-- Goal --
Reproduce the text lines of the records below verbatim, omitting the pictures from your answer.

[Pointing data for screenshots]
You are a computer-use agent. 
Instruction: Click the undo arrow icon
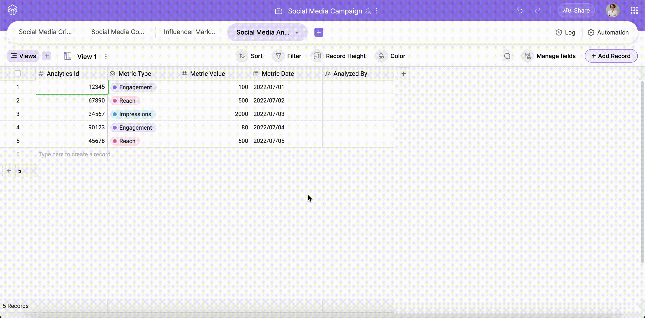pyautogui.click(x=520, y=11)
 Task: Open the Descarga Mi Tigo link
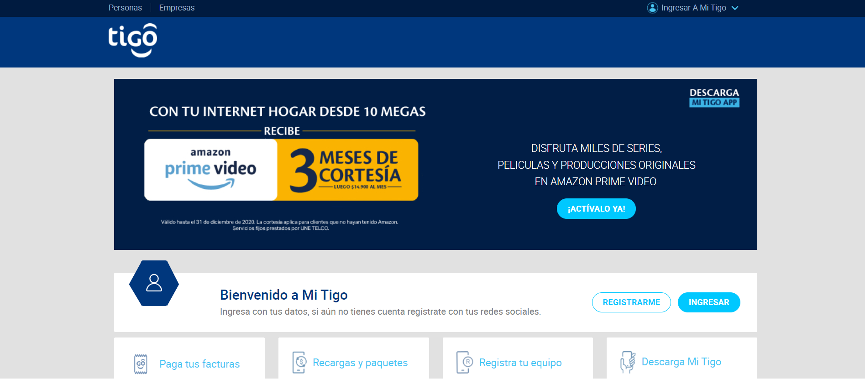click(682, 362)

-- Written solution --
You are a computer-use agent. 
Instruction: Click the undo arrow icon
pyautogui.click(x=520, y=11)
 Task: Open the Descarga Mi Tigo link
click(682, 362)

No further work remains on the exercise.